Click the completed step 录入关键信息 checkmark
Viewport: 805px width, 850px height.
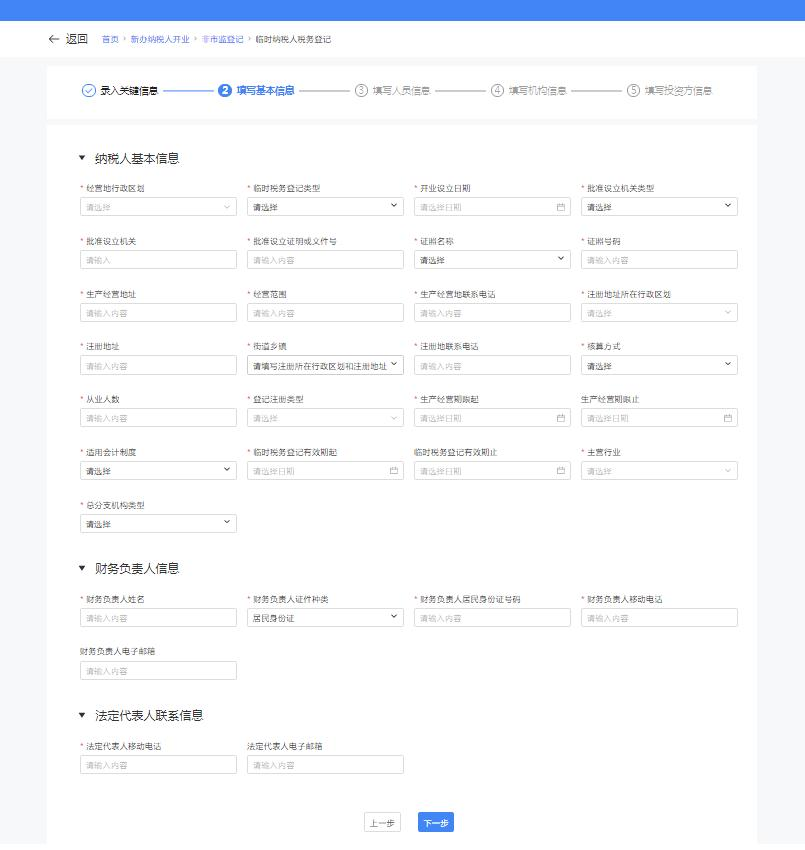click(89, 91)
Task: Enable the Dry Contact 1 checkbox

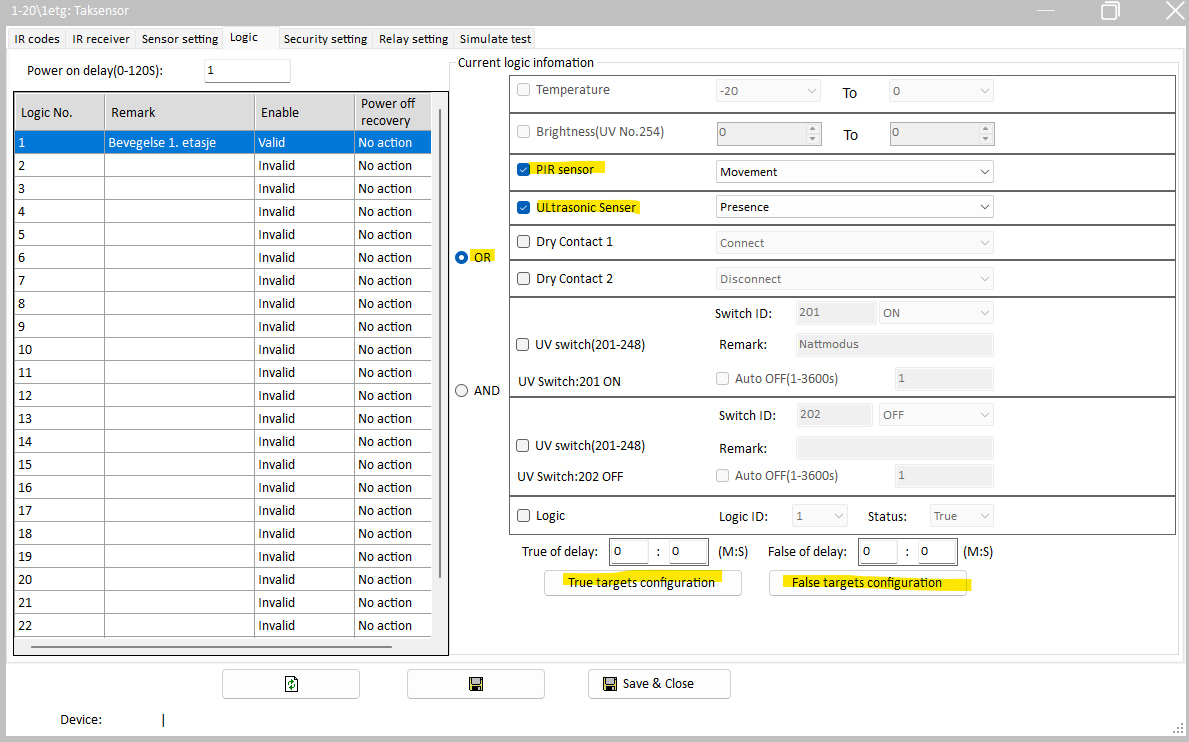Action: point(523,242)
****************
> **WORK REQUEST**: Without the pictures, repeat exactly the lines running from the line containing "Viewport: 805px width, 850px height." through the end of the data, both ends included.

> **PROBLEM SOLUTION**:
Viewport: 805px width, 850px height.
click(89, 91)
Task: Enable the Dry Contact 1 checkbox

Action: point(523,242)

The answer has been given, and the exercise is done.